*** Opening Input material ***
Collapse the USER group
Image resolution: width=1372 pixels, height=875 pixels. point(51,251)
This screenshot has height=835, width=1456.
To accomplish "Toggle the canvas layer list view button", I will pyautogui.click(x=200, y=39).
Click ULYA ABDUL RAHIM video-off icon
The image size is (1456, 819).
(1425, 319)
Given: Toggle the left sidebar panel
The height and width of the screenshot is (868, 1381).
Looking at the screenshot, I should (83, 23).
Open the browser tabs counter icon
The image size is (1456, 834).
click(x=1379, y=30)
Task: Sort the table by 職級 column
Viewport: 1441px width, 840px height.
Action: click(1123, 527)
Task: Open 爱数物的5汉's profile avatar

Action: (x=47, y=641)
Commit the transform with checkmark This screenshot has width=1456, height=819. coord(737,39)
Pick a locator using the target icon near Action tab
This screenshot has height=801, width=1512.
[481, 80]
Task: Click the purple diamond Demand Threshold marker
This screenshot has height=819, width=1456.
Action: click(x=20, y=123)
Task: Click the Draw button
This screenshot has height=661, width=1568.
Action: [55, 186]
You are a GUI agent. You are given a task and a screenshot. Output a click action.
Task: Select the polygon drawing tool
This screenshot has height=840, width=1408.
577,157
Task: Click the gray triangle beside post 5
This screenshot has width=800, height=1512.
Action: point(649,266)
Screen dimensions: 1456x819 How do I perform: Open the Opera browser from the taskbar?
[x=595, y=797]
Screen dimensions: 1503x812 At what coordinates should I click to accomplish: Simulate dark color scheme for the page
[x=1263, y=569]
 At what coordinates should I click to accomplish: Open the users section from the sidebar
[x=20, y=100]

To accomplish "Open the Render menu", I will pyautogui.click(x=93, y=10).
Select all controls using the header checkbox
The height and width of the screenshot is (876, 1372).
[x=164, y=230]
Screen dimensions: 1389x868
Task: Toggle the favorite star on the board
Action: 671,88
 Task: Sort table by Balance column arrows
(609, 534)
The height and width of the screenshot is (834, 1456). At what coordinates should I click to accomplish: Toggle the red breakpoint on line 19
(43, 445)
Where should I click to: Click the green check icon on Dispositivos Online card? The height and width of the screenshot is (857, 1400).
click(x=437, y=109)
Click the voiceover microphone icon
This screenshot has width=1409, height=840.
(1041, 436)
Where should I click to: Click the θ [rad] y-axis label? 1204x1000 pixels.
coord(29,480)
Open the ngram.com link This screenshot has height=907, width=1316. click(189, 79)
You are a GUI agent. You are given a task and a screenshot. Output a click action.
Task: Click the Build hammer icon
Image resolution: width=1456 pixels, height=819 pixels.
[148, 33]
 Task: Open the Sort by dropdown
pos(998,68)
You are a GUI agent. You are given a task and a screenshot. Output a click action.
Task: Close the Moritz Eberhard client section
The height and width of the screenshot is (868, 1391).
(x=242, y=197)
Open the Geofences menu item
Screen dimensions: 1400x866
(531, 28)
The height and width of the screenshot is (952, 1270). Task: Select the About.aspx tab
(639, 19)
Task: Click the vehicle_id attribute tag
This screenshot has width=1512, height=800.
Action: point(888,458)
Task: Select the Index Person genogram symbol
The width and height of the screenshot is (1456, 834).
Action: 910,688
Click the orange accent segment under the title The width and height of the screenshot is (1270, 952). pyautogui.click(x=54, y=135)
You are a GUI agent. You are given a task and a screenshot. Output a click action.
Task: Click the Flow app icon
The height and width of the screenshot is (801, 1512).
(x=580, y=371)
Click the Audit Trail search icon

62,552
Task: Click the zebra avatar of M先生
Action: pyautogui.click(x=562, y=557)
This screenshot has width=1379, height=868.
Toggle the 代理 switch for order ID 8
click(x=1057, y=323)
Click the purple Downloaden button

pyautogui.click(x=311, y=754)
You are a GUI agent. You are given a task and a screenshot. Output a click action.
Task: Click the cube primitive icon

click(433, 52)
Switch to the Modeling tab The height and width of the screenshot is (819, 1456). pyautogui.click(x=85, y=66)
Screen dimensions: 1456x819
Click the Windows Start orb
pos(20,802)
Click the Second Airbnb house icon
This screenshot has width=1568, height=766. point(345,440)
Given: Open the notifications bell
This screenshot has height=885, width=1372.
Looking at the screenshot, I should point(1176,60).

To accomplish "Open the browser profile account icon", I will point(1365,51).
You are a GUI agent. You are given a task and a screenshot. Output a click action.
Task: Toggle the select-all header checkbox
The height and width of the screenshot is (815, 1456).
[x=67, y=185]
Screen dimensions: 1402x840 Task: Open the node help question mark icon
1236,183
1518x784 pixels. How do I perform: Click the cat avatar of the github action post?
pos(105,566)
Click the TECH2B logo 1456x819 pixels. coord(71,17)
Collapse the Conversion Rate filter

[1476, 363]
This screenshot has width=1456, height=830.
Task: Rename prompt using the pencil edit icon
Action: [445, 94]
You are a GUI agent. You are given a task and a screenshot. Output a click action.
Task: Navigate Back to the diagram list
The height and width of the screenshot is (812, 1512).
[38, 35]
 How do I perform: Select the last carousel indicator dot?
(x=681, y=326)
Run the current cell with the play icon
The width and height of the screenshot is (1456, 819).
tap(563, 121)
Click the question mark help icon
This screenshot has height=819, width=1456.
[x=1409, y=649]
*** Closing Input material ***
Each line of the data must be retyped exactly.

Collapse the USER group
Image resolution: width=1372 pixels, height=875 pixels. point(51,251)
This screenshot has height=835, width=1456.
To accomplish "Toggle the canvas layer list view button", I will pyautogui.click(x=200, y=39).
Click ULYA ABDUL RAHIM video-off icon
The image size is (1456, 819).
(1425, 319)
Given: Toggle the left sidebar panel
The height and width of the screenshot is (868, 1381).
Looking at the screenshot, I should (83, 23).
Open the browser tabs counter icon
The image size is (1456, 834).
click(x=1379, y=30)
Task: Sort the table by 職級 column
Viewport: 1441px width, 840px height.
Action: click(1123, 527)
Task: Open 爱数物的5汉's profile avatar

Action: (x=47, y=641)
Commit the transform with checkmark This screenshot has width=1456, height=819. coord(737,39)
Pick a locator using the target icon near Action tab
This screenshot has height=801, width=1512.
[481, 80]
Task: Click the purple diamond Demand Threshold marker
This screenshot has height=819, width=1456.
Action: click(x=20, y=123)
Task: Click the Draw button
This screenshot has height=661, width=1568.
Action: [55, 186]
You are a GUI agent. You are given a task and a screenshot. Output a click action.
Task: Select the polygon drawing tool
This screenshot has height=840, width=1408.
577,157
Task: Click the gray triangle beside post 5
This screenshot has width=800, height=1512.
Action: point(649,266)
Screen dimensions: 1456x819 How do I perform: Open the Opera browser from the taskbar?
[x=595, y=797]
Screen dimensions: 1503x812 At what coordinates should I click to accomplish: Simulate dark color scheme for the page
[x=1263, y=569]
 At what coordinates should I click to accomplish: Open the users section from the sidebar
[x=20, y=100]

To accomplish "Open the Render menu", I will pyautogui.click(x=93, y=10).
Select all controls using the header checkbox
The height and width of the screenshot is (876, 1372).
[x=164, y=230]
Screen dimensions: 1389x868
Task: Toggle the favorite star on the board
Action: 671,88
 Task: Sort table by Balance column arrows
(609, 534)
The height and width of the screenshot is (834, 1456). At what coordinates should I click to accomplish: Toggle the red breakpoint on line 19
(43, 445)
Where should I click to: Click the green check icon on Dispositivos Online card? The height and width of the screenshot is (857, 1400).
click(x=437, y=109)
Click the voiceover microphone icon
This screenshot has width=1409, height=840.
(1041, 436)
Where should I click to: Click the θ [rad] y-axis label? 1204x1000 pixels.
coord(29,480)
Open the ngram.com link This screenshot has height=907, width=1316. click(189, 79)
You are a GUI agent. You are given a task and a screenshot. Output a click action.
Task: Click the Build hammer icon
Image resolution: width=1456 pixels, height=819 pixels.
[148, 33]
 Task: Open the Sort by dropdown
pos(998,68)
You are a GUI agent. You are given a task and a screenshot. Output a click action.
Task: Close the Moritz Eberhard client section
The height and width of the screenshot is (868, 1391).
(x=242, y=197)
Open the Geofences menu item
Screen dimensions: 1400x866
(531, 28)
The height and width of the screenshot is (952, 1270). Task: Select the About.aspx tab
(639, 19)
Task: Click the vehicle_id attribute tag
This screenshot has width=1512, height=800.
Action: point(888,458)
Task: Select the Index Person genogram symbol
The width and height of the screenshot is (1456, 834).
Action: 910,688
Click the orange accent segment under the title The width and height of the screenshot is (1270, 952). pyautogui.click(x=54, y=135)
You are a GUI agent. You are given a task and a screenshot. Output a click action.
Task: Click the Flow app icon
The height and width of the screenshot is (801, 1512).
(x=580, y=371)
Click the Audit Trail search icon

62,552
Task: Click the zebra avatar of M先生
Action: pyautogui.click(x=562, y=557)
This screenshot has width=1379, height=868.
Toggle the 代理 switch for order ID 8
click(x=1057, y=323)
Click the purple Downloaden button

pyautogui.click(x=311, y=754)
You are a GUI agent. You are given a task and a screenshot. Output a click action.
Task: Click the cube primitive icon

click(433, 52)
Switch to the Modeling tab The height and width of the screenshot is (819, 1456). pyautogui.click(x=85, y=66)
Screen dimensions: 1456x819
Click the Windows Start orb
pos(20,802)
Click the Second Airbnb house icon
This screenshot has width=1568, height=766. point(345,440)
Given: Open the notifications bell
This screenshot has height=885, width=1372.
Looking at the screenshot, I should point(1176,60).

To accomplish "Open the browser profile account icon", I will point(1365,51).
You are a GUI agent. You are given a task and a screenshot. Output a click action.
Task: Toggle the select-all header checkbox
The height and width of the screenshot is (815, 1456).
[x=67, y=185]
Screen dimensions: 1402x840 Task: Open the node help question mark icon
1236,183
1518x784 pixels. How do I perform: Click the cat avatar of the github action post?
pos(105,566)
Click the TECH2B logo 1456x819 pixels. coord(71,17)
Collapse the Conversion Rate filter

[1476, 363]
This screenshot has width=1456, height=830.
Task: Rename prompt using the pencil edit icon
Action: [445, 94]
You are a GUI agent. You are given a task and a screenshot. Output a click action.
Task: Navigate Back to the diagram list
The height and width of the screenshot is (812, 1512).
[38, 35]
 How do I perform: Select the last carousel indicator dot?
(x=681, y=326)
Run the current cell with the play icon
The width and height of the screenshot is (1456, 819).
tap(563, 121)
Click the question mark help icon
This screenshot has height=819, width=1456.
[x=1409, y=649]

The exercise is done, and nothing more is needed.